■ What this task involves: Look for the line with "Given: Cancel the system image wizard"; please transcribe it and every later line in the entries exactly, up to the end, leaving pictures out.

(Source data)
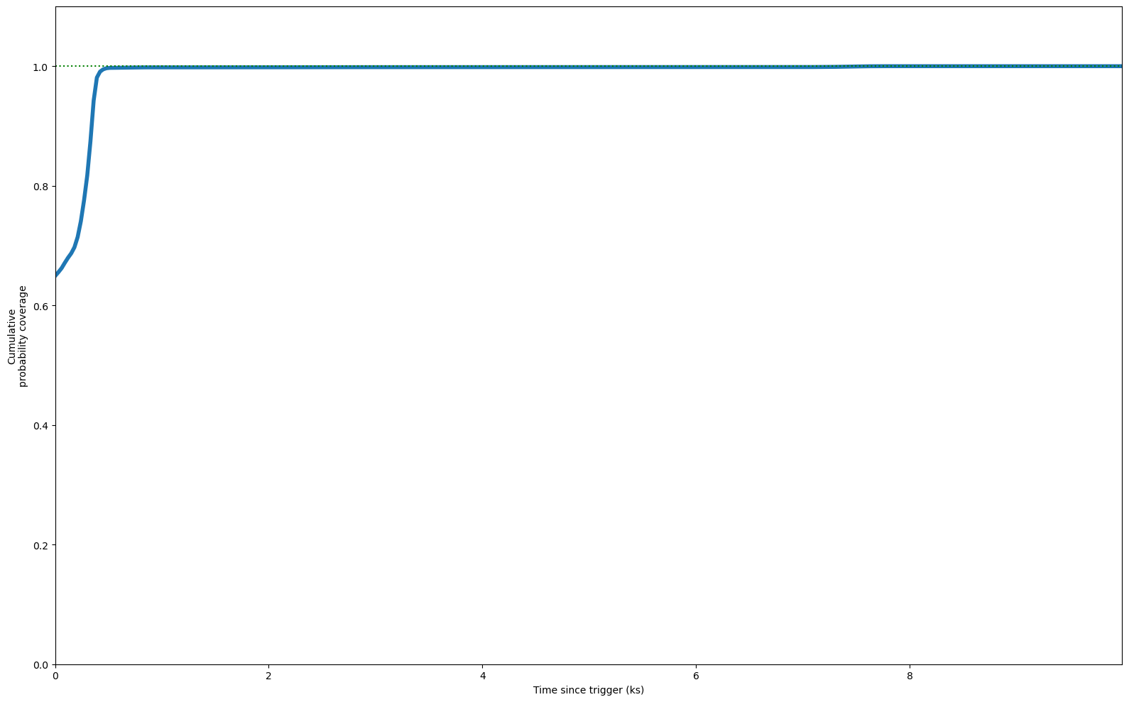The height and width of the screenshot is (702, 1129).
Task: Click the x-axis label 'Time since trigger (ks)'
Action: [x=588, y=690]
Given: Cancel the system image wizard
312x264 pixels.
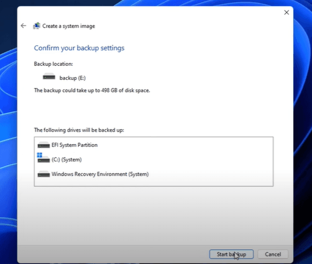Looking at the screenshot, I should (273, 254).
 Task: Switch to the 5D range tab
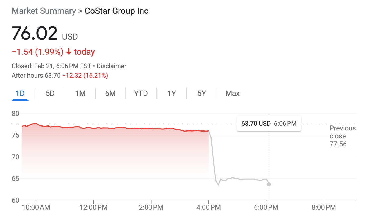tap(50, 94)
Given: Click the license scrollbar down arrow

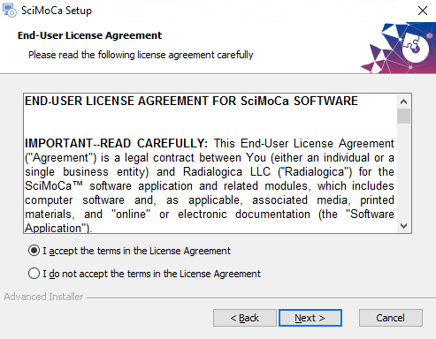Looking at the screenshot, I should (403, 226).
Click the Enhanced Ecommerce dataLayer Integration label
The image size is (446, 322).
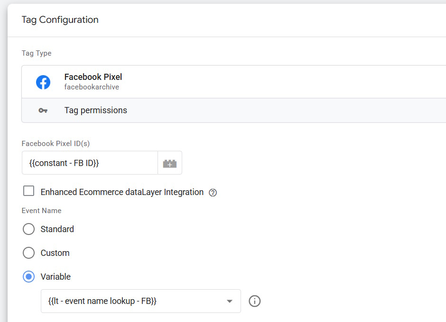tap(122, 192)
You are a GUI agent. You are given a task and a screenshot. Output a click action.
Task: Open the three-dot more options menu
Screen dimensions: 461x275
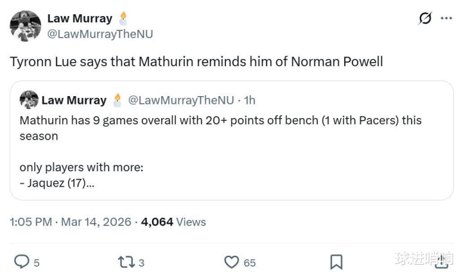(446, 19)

■ Response area:
Given: Cancel the system image wizard
312x264 pixels.
Looking at the screenshot, I should (273, 254).
 Task: Switch to the 5D range tab
tap(50, 94)
Given: Click the license scrollbar down arrow

Looking at the screenshot, I should (403, 226).
Click the Enhanced Ecommerce dataLayer Integration label
The image size is (446, 322).
tap(122, 192)
You are a GUI agent. You are given a task and a screenshot. Output a click action.
Task: Open the three-dot more options menu
Screen dimensions: 461x275
(446, 19)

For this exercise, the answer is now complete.